THE PROBLEM: Each line of the listing below must be retyped exactly, with images left out.
•••••
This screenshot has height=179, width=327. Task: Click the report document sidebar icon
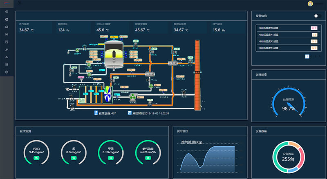pyautogui.click(x=7, y=42)
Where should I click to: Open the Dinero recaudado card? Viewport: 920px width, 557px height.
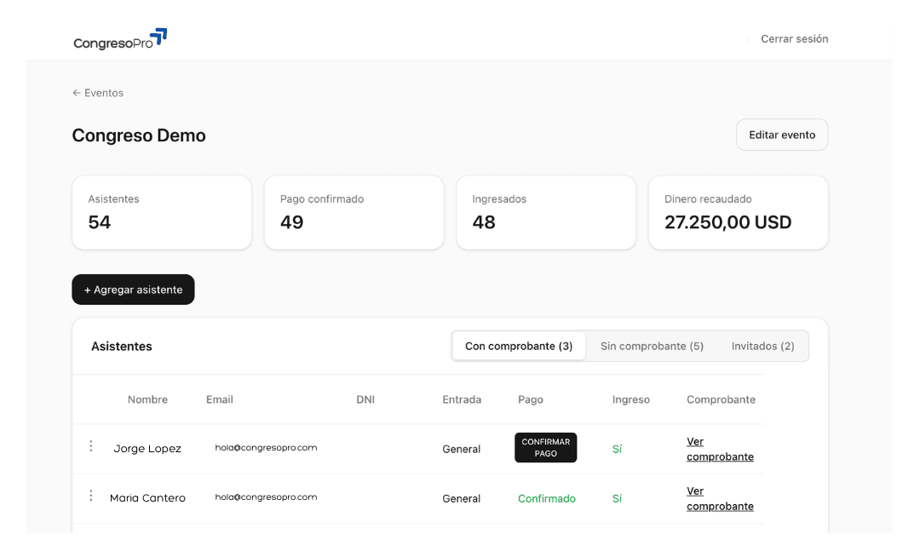pyautogui.click(x=738, y=213)
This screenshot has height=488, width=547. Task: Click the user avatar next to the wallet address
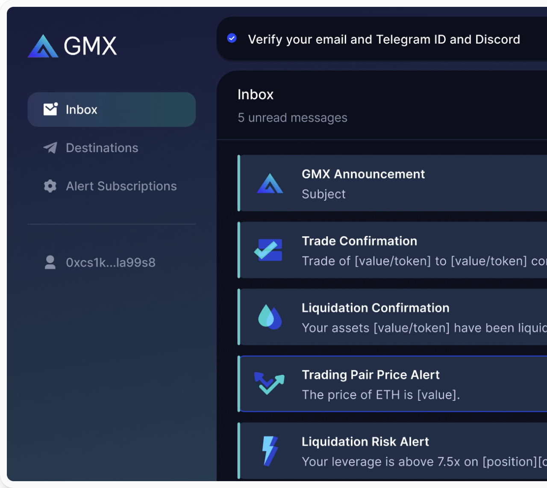point(50,262)
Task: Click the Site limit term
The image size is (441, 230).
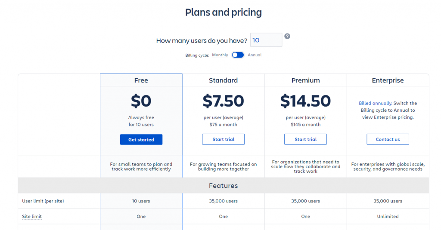Action: coord(32,217)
•••••
ANSWER SECTION:
This screenshot has height=179, width=327. Task: Click the report document sidebar icon
pyautogui.click(x=7, y=42)
Where should I click to: Open the Dinero recaudado card? Viewport: 920px width, 557px height.
pyautogui.click(x=738, y=213)
This screenshot has height=488, width=547. Task: Click the user avatar next to the wallet address
point(50,262)
Task: Click the Site limit term
The image size is (441, 230).
Action: coord(32,217)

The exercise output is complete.